Les multinationales contrôlent la majeure partie du commerce numérique et, comme pour l’équivalent traditionnel, elles sont incitées à déplacer le travail et les données là où c’est le plus pratique et le plus rentable pour elles. Si la majorité des échanges de biens immatériels reste concentrée dans les pays de l’OCDE, on observe une tendance à l’externalisation d’une plus grande partie du travail numérique vers des endroits tels que les Philippines ou l’Inde, où les protections du travail sont rares.

« Si nous concluons de nouveaux accords commerciaux, comme le cadre commercial indo-pacifique, et qu’il n’y a pas suffisamment de protection des données relatives au travail ou aux consommateurs dans tous les pays, nous nous retrouverons dans une situation pire qu’avant », déclare Chris Shelton, responsable des Communications Workers of America, le syndicat qui représente environ un demi-million de travailleurs du numérique.

Ces préoccupations sont exacerbées par le fait que si le travail à domicile a été une bénédiction pour de nombreux employés des pays riches, il a également montré à quel point le travail intellectuel des cols blancs peut être effectué de n’importe où – et donc potentiellement externalisé. Comme me l’a dit un chef d’entreprise il y a un an, « si vous pouvez faire le travail à Tahoe, vous pouvez le faire à Bangalore ». Il n’est donc pas étonnant que le CWA reçoive davantage de demandes de renseignements sur l’organisation syndicale dans le secteur des technologies, des soins de santé, des médias et même de la finance.

Les flux commerciaux numériques refléteront-ils certains des aspects problématiques du commerce traditionnel ? Ou créeront-ils de nouvelles dynamiques géographiques ? Cela dépend en partie de l’ampleur du découplage technologique entre les États-Unis et la Chine. Cela dépend également du degré de connexion des flux numériques avec le monde matériel. L’internet des objets augmente considérablement le flux de données au sein des entreprises et entre elles, à l’image du boom des données sur les consommateurs qui a suivi le lancement de l’iPhone en 2007. « Le commerce numérique n’est pas séparé du commerce traditionnel », déclare Olivia White, directrice du MGI, « mais on ne sait pas encore exactement quelles sont les flèches occasionnelles entre les deux. »

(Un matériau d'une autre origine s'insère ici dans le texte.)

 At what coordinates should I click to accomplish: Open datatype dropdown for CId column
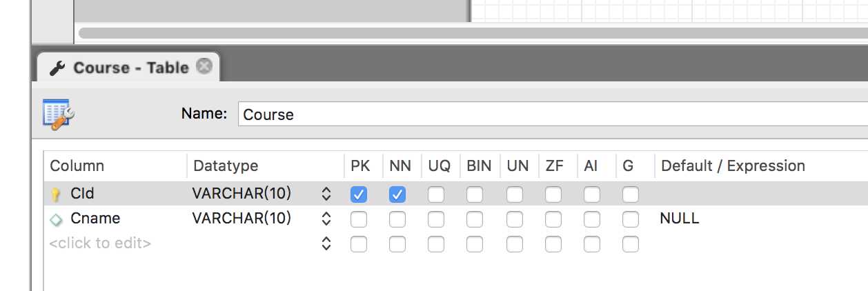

Nous avons besoin de meilleurs moyens de mesurer les flux de connaissances. C’était le thème d’une récente réunion annuelle du FMI sur les biens incorporels. Les flux d’information sont beaucoup plus opaques que ceux des biens traditionnels. Il est donc difficile de les comptabiliser, de les taxer et de les réglementer, mais aussi de comprendre pleinement leurs effets sur les marchés, les travailleurs et la productivité.

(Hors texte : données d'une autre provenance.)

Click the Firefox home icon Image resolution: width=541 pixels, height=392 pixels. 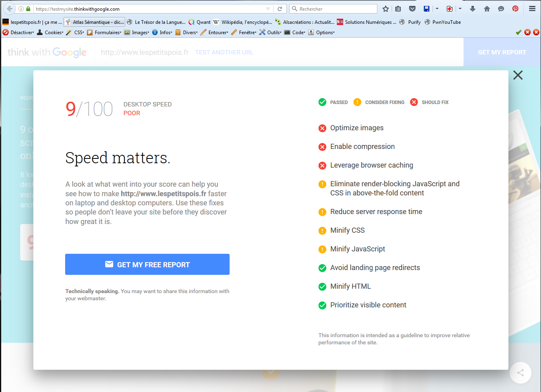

La connaissance est quelque chose que nous créons en tant qu’êtres humains, mais c’est aussi quelque chose que nous échangeons. Cette vérité est au cœur de l’économie numérique. L’information doit pouvoir circuler librement, mais elle ne doit pas devenir un nouveau domaine dans lequel les gains du capital l’emportent sur ceux du travail. Si cela se produit, nous pouvons nous attendre à une réaction des cols blancs contre le commerce numérique.